Die aktuellen Modelle sind vielseitiger und/oder besser für dünne Stoffe geeignet? Wo jedesmal frenetisch bejubelt wird, wenn irgendwo der Nähfußdruck einstellbar ist? Wenn Hersteller sich über die fehlende Einstellmöglichkeit verbal hinwegschummeln mit Formulierungen wie "Nähfußdruck über Feder angepaßt"? Diese Einstellmöglichkeit war mal selbstverständlicher Standard. (Nicht dass die Prospektschummelei ganz neu wäre: Im Prospekt der Elna 1 wird auch sehr anschaulich mit Foto gezeigt, wie elastisch eine Zickzacknaht in Trikotstoffen ist. Die Maschine hat aber gar keinen Zickzack.)

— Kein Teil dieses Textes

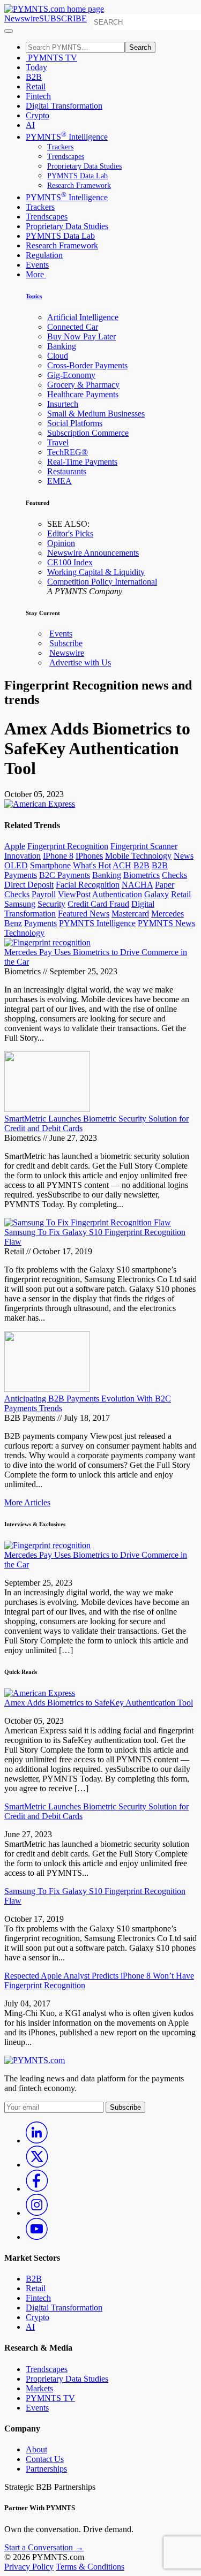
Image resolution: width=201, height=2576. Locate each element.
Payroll (44, 894)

Im 19. Jahrhundert sind doch die Geräteturner nicht nackt vom Hochreck abgegangen, weil die unelastischen Nähte ihrer Turnhemden bei schwungvollen Kunstturnfiguren jedesmal aufgerissen sind.
Ich glaube, dass die Marketingabteilungen alle paar Jahre den Interessenten die gleichen Möglichkeiten mit immer neune Geräten anbieten. Logisch, mit Geräten, die 120 Jahre halten und dann mal abgestaubt werden müssen ist nur einmal Geld zu verdienen. Mit einem Plastik-IDT immer wieder.
Ist doch hypsch: Die Ideal von 1891 ist jetzt einmal gründlich durchgeölt und mit neuem Riemen voll einsatzfähig, und bei neuen Geräten heißt es Öl könne den Kunststoff angreifen, die müssen zum Service in die Werkstatt.
Gruß
Ralf C.,
der historische Nähbücher als Begleitlektüre zu neuen Nähprospekten empfiehlt.